I may well be wrong.
You may be correct.
But do you really have the facts?
Do you know British history/society of that time?
The issue raised by the author was that women of color, who were an active part of the movement, were erased from this story. The film makers wanted to tell the Suffragette story using the lens of class. Which is fine, it's a valid point of view. But in the name of expediency they completely excised the contribution of women of color.
As you have undoubtedly read there were at the very least two South Asian women who were very prominent players at that time.
The movie is about a working class woman, and the big historical players like Pankhurst are peripheral.
Why not have a cameo appearance by Sophia Duleep Singh as well?
You have never made a single comment, in all your time on Slog, that hasn't been an ugly one.
I should respond to your question
"Why not have a cameo appearance by Sophia Duleep Singh as well?"
Without having some sense of the real historical background the question could also be asked "Why have a cameo appearance by Sophia Duleep Singh?"
Was she friends with Pankhurst? Spent a lot of time? Unless _we_ know about the historical context in detail, it seems gratuitous and patronizing to add Singh. The filmmaker didn't add any other ethnic groups. Right? No Irish or Italians or Jews in the movie? Are you sure that they were NOT present in society? (In fact they were.)

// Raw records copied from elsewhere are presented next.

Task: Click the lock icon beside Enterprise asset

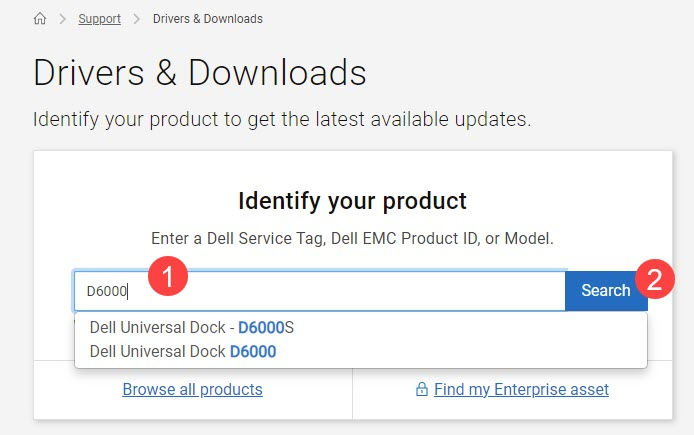Action: (421, 390)
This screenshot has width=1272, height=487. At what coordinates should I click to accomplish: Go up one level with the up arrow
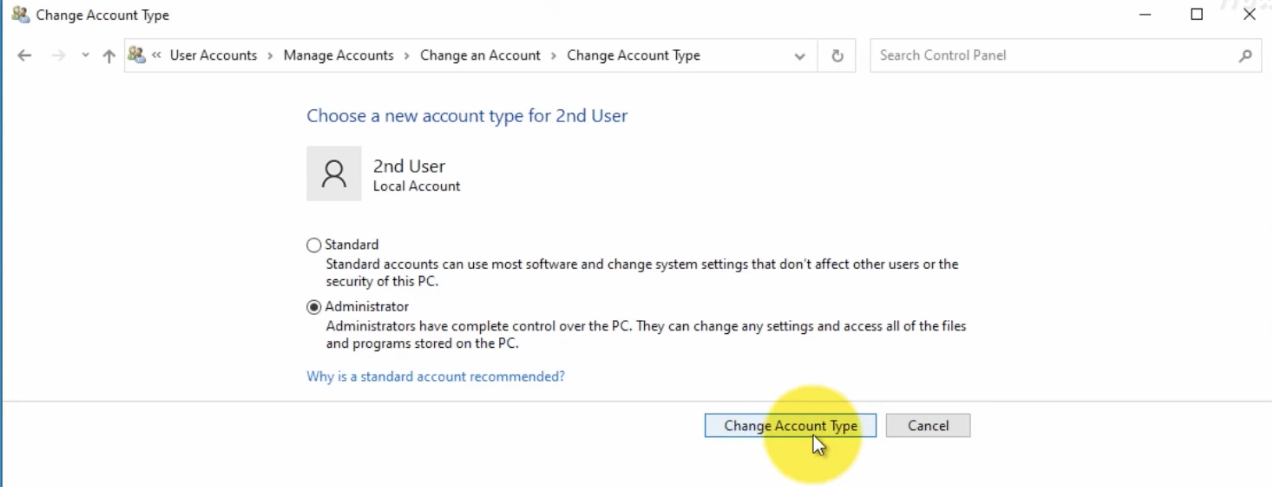click(x=109, y=56)
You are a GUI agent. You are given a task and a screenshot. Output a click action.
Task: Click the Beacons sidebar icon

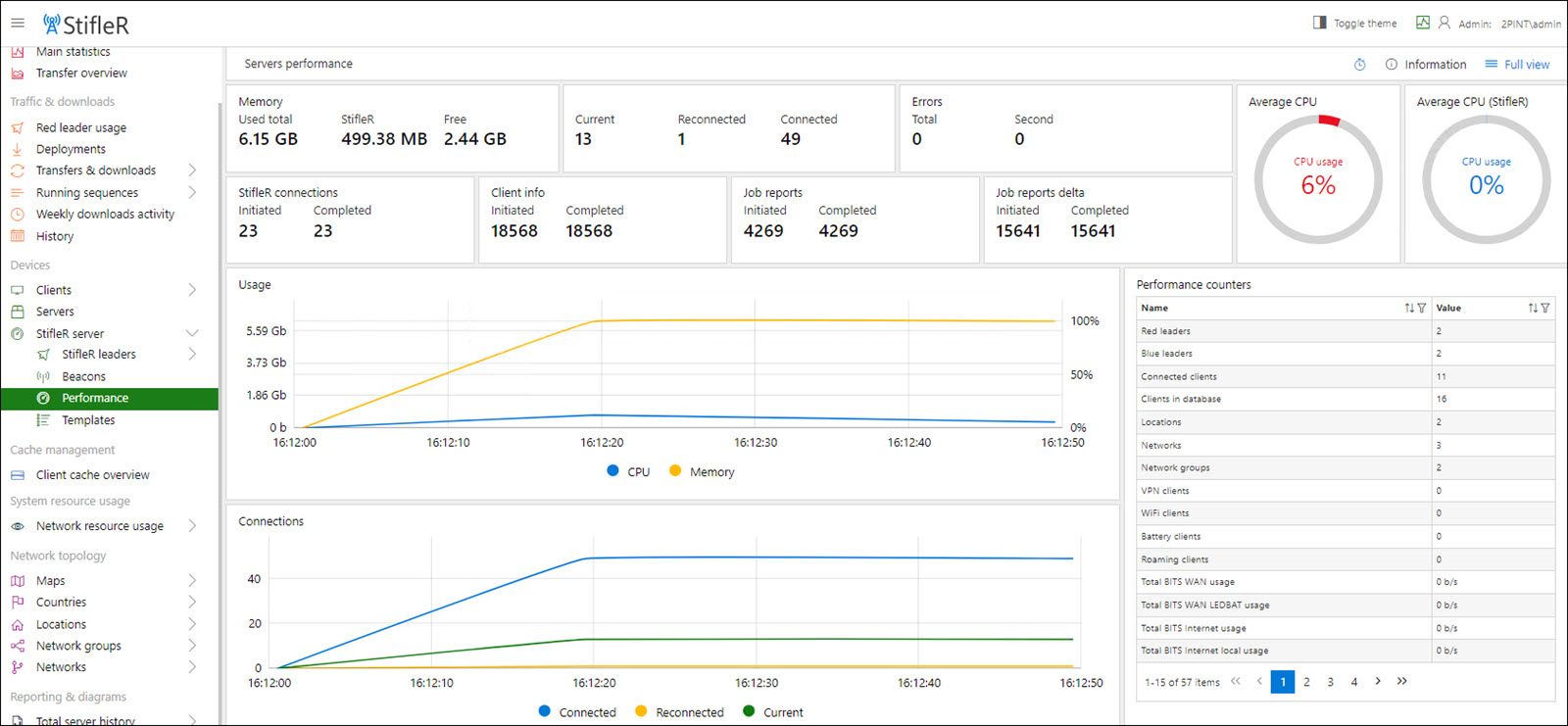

My point is not to argue who should be in or out of the movie but simply that neither you nor the non-reviewer know enough to offer an opinion of any importance.
What appears to be important to you, more than anything else, is to invalidate her, and thus her point, rather than arguing her point itself.
You should think about what that means.
Not demographics. Try and keep up.
I have no idea who you are or who she is. Nor do I care to know.
I am trying to help invalidate and to marginalize stupidity.
Your comment does not refute mine.
You know nothing about the author's credentials but are wedded to the idea that some how you know better.
Again I suggest you think about that and what that means.
Why is that?
The film makers had an ipportunity and they chose not to take it.
You are castigating the wrong person.
Erasing women of color does not help women.
Me hate phone.
I apologize for my fat fingers.
Right on. People of Colour have always been in Britain, and they've always been a part of the feminist movement even as they have been so purposely excluded by white women. You shouldn't have to put up with historical revision. Thank you for writing this article.
We need more films by and about women and people of color. Suffragette is not the last chance ever to cover non-white-male perspectives.